In parts of Canada, Family Day is a statutory holiday occurring on a Monday in February. In the provinces of Alberta, Manitoba, Ontario, Nova Scotia, Prince Edward Island (PEI) and Saskatchewan, it is observed on the third Monday of February; in the provinces of Manitoba, Nova Scotia and Prince Edward Island, the holiday is instead termed Louis Riel Day, Nova Scotia Heritage Day and Islander Day respectively. British Columbia (BC) began observing Family Day on the second Monday of February in 2013. Two-thirds of Canadians live in a province that observes a February statutory holiday. Except in British Columbia, Family Day coincides with Presidents' Day in the United States.

The second and third Mondays in February are regular working days in Quebec, New Brunswick and the territories. As Family Day is not recognized in the federal sphere, federal employees in all provinces (such as public servants and postal workers) work on this day. In Yukon the third Friday is Yukon Heritage Day. In Newfoundland and Labrador, the third Monday of February is a school board holiday,[1][2] but not an official provincial holiday.


  • Family Day 1
    • Alberta 1.1
    • Saskatchewan 1.2
    • Ontario 1.3
    • British Columbia 1.4
  • Other names 2
    • Louis Riel Day (Manitoba) 2.1
    • Islander Day (Prince Edward Island) 2.2
    • Nova Scotia Heritage Day 2.3
    • Yukon Heritage Day 2.4
  • Elsewhere 3
  • References 4
  • External links 5

Family Day


The holiday was first celebrated in 1990.[3] Alberta was the only province in Canada to have a statutory holiday in February until Saskatchewan began observing it in 2007.

The holiday was proclaimed by Lieutenant Governor Helen Hunley, on the advice of her premier, Don Getty. Premier Getty said it was important for all Albertans to take time for their families, and that this holiday would emphasize the importance of family values.[4]

Getty faced considerable criticism at the time, many employers feeling an additional statutory holiday was an unnecessary financial burden. In response to the criticism, the holiday of Heritage Day was downgraded to a civic holiday, meaning employers are not required to observe this day. Under Alberta law, the employer may choose to observe Heritage Day as a general holiday, under which rules applying to general holiday pay will be used.[5]


In October 2006, Saskatchewan's Premier Lorne Calvert proposed the holiday for the province, to begin in 2007.[6] The bill for the Labour Standards Amendment Act, 2006, was introduced in the legislature on November 1, 2006, and received Royal Assent on December 6.[7] The act officially declares the third Monday of each February Family Day, and came into effect immediately;[8] the first Family Day in Saskatchewan was February 19, 2007.

#### Work request 1:
Answer these questions from the Family Day passage, one per line:
(a) In what year did British Columbia begin observing Family Day?
(b) Who proclaimed the holiday in Alberta?
(c) What was the date of the first Family Day in Saskatchewan?
The records that follow are unrelated to the Family Day passage.

#### Input records:
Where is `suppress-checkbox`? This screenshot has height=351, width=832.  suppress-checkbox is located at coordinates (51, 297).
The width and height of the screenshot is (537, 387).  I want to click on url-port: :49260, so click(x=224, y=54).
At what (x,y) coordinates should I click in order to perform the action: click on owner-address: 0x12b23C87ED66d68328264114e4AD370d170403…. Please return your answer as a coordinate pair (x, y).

...

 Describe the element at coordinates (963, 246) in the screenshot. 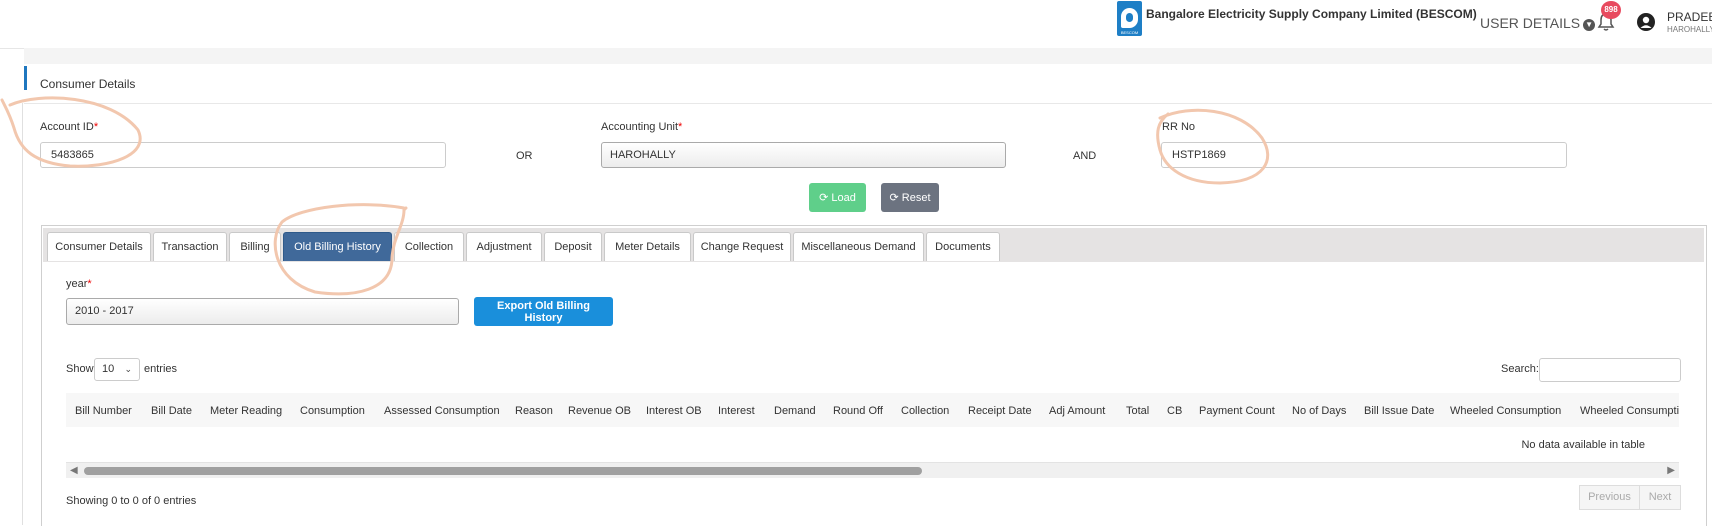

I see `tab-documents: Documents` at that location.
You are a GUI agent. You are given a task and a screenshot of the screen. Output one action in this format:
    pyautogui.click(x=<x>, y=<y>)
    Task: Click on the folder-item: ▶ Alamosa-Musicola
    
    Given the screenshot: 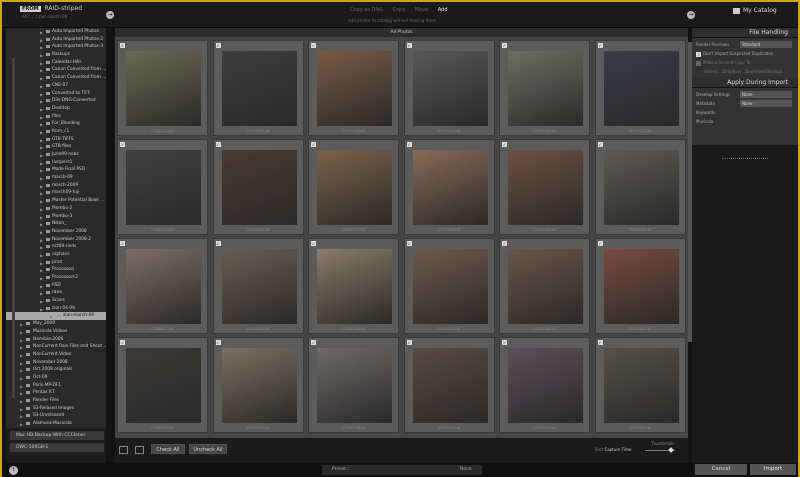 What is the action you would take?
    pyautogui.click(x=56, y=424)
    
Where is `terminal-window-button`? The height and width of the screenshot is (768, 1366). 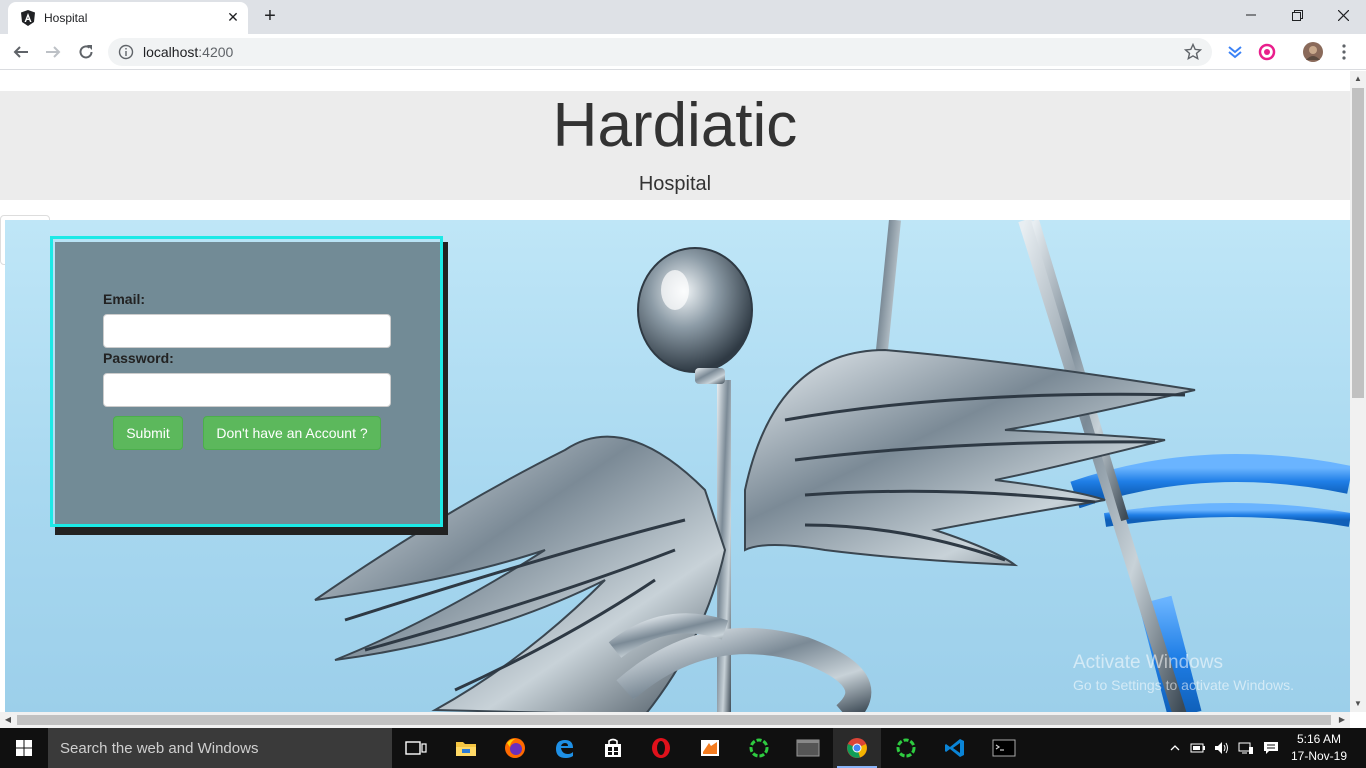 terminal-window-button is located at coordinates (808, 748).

---

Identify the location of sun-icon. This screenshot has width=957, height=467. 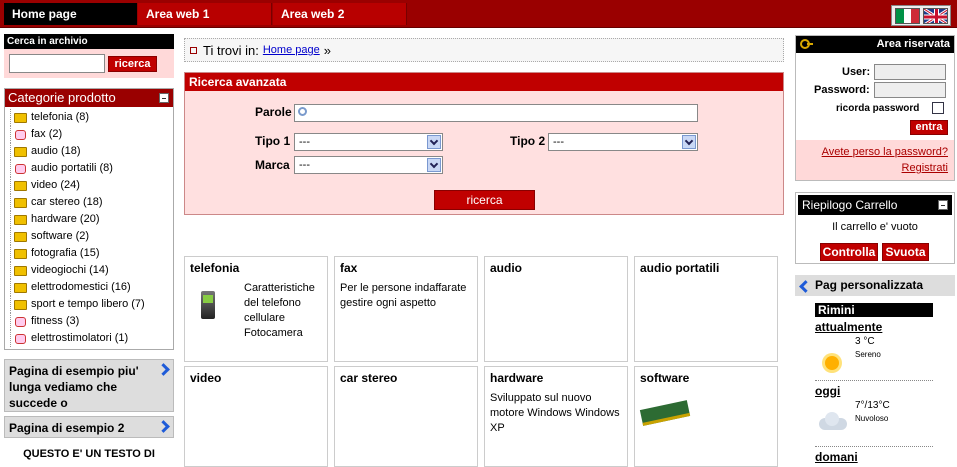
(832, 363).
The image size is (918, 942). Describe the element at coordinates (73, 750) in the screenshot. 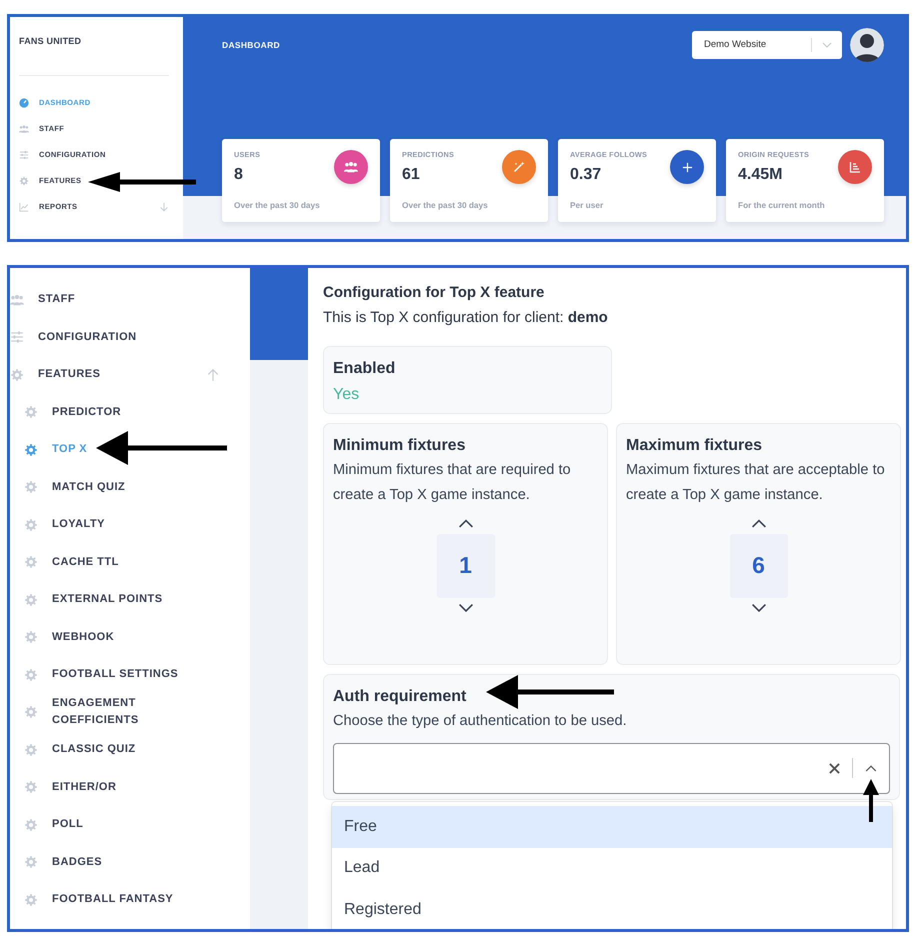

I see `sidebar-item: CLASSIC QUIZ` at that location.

#### Work request 2:
Return the records from the line containing "coordinates (51, 297)." through the line containing "At what (x,y)", inclusive, as a JSON list of strings with one string per line and blank lines omitted.

#### Result 1:
(a) 2013
(b) Lieutenant Governor Helen Hunley
(c) February 19, 2007

#### Result 2:
[
  "Where is `suppress-checkbox`? This screenshot has height=351, width=832.  suppress-checkbox is located at coordinates (51, 297).",
  "The width and height of the screenshot is (537, 387).  I want to click on url-port: :49260, so click(x=224, y=54).",
  "At what (x,y) coordinates should I click in order to perform the action: click on owner-address: 0x12b23C87ED66d68328264114e4AD370d170403…. Please return your answer as a coordinate pair (x, y)."
]